Recent developments have highlighted the threat posed by allowing predatory lenders to use rent-a-bank schemes to evade state interest rate limits:

  1. Three large payday lenders (Elevate, Enova and Curo) have announced to investors that they plan to use rent-a-bank schemes to evade a new 36% California rate cap effective January 1, 2020, which will outlaw their loans that currently go up to 191%.
  2. A new analysis shows that two banks are helping online predatory lenders to evade state rate caps:
    • OppLoans charges 160% APR in 20 states and D.C. through a rent-a-bank scheme with FinWise Bank, chartered in Utah. For example, OppLoans charges 160% on a $500, 9-month loan in Maine, where the legal maximum rate is 36%.
    • FinWise Bank also helps Elevate’s Rise online loans charge 99% to 149% APR in 16 states and D.C. where that rate is illegal. In D.C., for example, the legal rate on a $2,000, 2-year loan is 25%, but Rise charges 99% to 149%.
    • Elevate also uses this rent-a-bank scheme to offer an online line of credit, Elastic, at an effective APR up to 109%, in 14 states and D.C. that prohibit triple-digit rates. For example, Elastic is available in South Dakota, where voters in 2016 adopted a 36% rate cap by an overwhelming bipartisan vote, but Elevate makes Elastic brand loans there that exceed this cap.

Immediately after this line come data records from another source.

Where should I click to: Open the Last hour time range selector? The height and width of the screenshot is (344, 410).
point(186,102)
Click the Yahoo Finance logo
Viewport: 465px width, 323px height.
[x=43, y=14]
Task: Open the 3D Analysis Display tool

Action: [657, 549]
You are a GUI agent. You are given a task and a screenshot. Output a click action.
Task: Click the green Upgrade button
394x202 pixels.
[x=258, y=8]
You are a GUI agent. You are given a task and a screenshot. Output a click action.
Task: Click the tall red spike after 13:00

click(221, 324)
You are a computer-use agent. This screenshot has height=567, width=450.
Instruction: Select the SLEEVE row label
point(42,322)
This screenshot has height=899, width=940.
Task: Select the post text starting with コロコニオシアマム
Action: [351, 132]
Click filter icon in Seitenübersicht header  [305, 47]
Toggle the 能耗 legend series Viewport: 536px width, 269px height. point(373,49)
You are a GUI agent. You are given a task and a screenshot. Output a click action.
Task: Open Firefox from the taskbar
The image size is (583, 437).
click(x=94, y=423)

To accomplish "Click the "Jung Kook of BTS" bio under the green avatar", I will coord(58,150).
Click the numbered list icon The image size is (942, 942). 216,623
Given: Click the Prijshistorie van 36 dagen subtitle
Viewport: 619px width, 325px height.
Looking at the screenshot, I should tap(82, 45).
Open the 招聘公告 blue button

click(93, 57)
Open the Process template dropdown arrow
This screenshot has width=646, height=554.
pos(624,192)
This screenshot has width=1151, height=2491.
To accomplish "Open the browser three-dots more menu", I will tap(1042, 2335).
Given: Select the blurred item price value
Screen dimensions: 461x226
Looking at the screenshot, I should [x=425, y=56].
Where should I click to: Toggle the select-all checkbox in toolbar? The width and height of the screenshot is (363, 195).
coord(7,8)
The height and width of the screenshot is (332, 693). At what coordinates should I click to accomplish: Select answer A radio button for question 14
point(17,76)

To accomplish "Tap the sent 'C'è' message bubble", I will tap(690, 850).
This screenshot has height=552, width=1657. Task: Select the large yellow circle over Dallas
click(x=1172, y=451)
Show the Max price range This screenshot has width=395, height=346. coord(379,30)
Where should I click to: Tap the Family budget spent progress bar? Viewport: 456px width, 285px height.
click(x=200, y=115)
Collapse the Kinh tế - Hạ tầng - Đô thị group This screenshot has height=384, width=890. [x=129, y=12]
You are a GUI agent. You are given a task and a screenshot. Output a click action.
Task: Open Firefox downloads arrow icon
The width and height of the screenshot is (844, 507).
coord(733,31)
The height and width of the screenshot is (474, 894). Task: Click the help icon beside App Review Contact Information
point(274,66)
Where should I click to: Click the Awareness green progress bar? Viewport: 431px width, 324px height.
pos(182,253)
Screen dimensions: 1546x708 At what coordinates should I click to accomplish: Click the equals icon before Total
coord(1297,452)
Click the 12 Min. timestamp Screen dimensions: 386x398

In the early 2000s, the federal bank regulators shut down rent-a-bank arrangements like these, but now the OCC and FDIC are taking actions that could enable them. The OCC and FDIC recently filed an amicus brief in support of a predatory small business lender, World Business Lenders, used a Wisconsin bank to camouflage the illegality under state law of a $550,000 loan at 120% to a business in Colorado.

Some states are fighting these rent-a-bank evasions of their laws. For example, the Colorado Attorney General has sued two online lenders, Avant and Marlette (BestEgg), for charging high rates on loans up to $75,000 despite Colorado’s 21% interest rate limit. In the Avant case, the court noted that WebBank “plays only an ephemeral role in making the loans,” that Avant and other nonbank entities keep 99% of the profits, and that “Avant is for all practical purposes in control of the Avant loans, and it has indemnified WebBank, whose role was short-lived and is now entirely in the past.”

“This is why banks must be subject to interest rate limits and why Congress must pass the Veterans and Consumers Fair Credit Act, which would extend the 36% rate cap which servicemembers and their immediate families enjoy to veterans and other consumers while allowing states to set lower limits,” said Linda Jun, senior policy counsel at the Americans for Financial Reform.